ENGINEERINGNET.BE – “The metal 3D printer will provide new manufacturing capabilities in space, including the ability to produce more high-performance structural parts from plastic components,” said Gwenael Arredon, chief engineer at Airbus Space Assembly.
Metal 3D printing in space will increase astronauts' self-reliance and reduce their dependence on logistics. After all, it can take a full twelve months between preparing, launching and accelerating a flight.
Metal 3D printing in space also faces some special challenges. First of all, this printer should not be too big or weigh too much. Otherwise it would not be able to go into space or be placed in the ISS Columbus holder.
“We had to reduce the size of the printer to the size of a washing machine,” says Sébastien Girault, a metal 3D printer system engineer at Airbus.
Others prefer to talk about a large microwave. The device is installed in several parts and the astronauts will assemble it there. In the end, its dimensions are 80 x 70 x 40 cm and it weighs 180 to 300 kg.
Due to the weightlessness of space, a laser printer with a metal wire feed was chosen instead of a powder system. This applies to stainless steel wire. This demonstrator will be able to print parts up to nine centimeters high and five centimeters wide.
While plastic 3D printers melt materials at temperatures of around 200 degrees Celsius, a metal printer will easily reach more than 1,200 degrees Celsius. Therefore, this printer is located in a closed metal cabinet. Heat management, radiation protection, air filtration, material supply… are all points of interest.
The experiment uses two printers: a “flight model” on the International Space Station and a “technical model” on Earth. The astronauts will print four pieces in space that will later be analyzed on Earth.
The same components are also printed on the art form printer located on the floor. The actual printing itself will take about 40 hours each.
To evaluate the effects of microgravity, ESA and the Danish University of Technology will conduct mechanical strength and bending tests as well as microstructural analyzes of parts made in space and compare that data with what comes out of a printer on Earth.
The goal is to gain a better understanding of the quality of metal printing in orbit.
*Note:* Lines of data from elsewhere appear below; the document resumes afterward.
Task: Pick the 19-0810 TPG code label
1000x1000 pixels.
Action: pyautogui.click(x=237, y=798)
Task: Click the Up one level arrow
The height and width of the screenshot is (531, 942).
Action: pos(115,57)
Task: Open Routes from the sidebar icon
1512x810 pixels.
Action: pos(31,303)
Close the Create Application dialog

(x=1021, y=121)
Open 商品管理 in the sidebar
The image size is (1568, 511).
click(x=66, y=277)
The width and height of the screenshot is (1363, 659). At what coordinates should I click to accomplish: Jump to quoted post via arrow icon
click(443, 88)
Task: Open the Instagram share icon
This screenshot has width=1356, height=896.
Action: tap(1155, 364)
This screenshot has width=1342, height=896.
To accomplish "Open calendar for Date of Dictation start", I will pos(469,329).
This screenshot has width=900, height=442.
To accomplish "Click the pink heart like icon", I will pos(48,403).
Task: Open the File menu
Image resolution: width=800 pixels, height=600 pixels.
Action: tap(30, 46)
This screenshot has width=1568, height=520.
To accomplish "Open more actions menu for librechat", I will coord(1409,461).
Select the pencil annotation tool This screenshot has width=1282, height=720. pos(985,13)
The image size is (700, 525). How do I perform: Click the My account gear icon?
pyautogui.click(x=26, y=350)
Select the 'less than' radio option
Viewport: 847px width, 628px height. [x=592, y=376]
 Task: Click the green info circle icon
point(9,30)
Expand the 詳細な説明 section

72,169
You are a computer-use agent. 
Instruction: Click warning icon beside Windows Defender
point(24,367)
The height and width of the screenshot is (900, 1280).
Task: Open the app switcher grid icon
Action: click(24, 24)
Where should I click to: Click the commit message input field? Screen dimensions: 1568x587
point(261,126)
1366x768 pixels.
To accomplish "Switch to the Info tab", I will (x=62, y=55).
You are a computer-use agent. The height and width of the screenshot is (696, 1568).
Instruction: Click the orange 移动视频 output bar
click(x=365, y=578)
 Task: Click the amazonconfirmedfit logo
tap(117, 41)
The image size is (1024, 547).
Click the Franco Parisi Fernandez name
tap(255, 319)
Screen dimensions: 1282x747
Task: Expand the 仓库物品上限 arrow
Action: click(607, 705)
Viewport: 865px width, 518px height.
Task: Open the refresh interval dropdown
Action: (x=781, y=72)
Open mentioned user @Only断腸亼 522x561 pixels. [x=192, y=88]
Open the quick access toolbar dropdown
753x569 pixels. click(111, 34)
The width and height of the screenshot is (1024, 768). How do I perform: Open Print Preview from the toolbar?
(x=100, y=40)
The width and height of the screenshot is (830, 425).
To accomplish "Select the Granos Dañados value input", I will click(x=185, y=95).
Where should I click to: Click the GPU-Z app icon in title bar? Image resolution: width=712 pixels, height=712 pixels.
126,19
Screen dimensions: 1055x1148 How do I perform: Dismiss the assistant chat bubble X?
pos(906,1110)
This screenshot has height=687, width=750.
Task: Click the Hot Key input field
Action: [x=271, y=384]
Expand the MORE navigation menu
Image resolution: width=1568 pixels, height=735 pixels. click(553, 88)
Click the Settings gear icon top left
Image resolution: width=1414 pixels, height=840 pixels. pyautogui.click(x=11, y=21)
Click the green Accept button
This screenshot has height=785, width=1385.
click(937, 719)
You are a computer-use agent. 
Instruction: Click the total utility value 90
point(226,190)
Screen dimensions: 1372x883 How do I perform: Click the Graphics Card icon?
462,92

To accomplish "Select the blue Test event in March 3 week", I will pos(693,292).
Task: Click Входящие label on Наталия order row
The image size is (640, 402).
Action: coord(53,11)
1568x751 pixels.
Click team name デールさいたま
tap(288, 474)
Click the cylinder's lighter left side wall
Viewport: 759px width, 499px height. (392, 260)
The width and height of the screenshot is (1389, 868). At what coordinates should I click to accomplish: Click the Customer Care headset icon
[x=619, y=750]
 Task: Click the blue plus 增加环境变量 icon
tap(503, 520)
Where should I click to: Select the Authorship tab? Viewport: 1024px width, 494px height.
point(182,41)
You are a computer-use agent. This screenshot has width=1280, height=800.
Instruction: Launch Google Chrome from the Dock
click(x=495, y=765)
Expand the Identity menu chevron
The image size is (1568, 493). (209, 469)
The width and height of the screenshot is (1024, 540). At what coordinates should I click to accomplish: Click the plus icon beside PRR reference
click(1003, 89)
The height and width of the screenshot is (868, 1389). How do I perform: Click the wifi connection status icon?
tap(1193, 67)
Printing structural parts in space is an important step towards a sustainable presence on the Moon.
This Metal3D project began in 2016. The European Space Agency (ESA) contracted and funded the program. The metal 3D printer was developed by a consortium with Airbus Defense and Space: AddUp (an OEM partner for the 3D printing technology based in Cébazate, France), and Cranfield and Bedfordshire University in England (which helped design the melting process, hardware, laser source and optics, supply system and stainless steel wire storage) and high-tech engineering (Modena, Italy).
The metal printer flew with NASA Mission NG-20 aboard a SpaceX Falcon 9 spacecraft from Cape Canaveral on January 30, 2024. Northrop Grumman's Cygnus cargo ship was brought along with the International Space Station's Canadarm2 robotic arm. Actual printing will likely start at the end of February or beginning of March.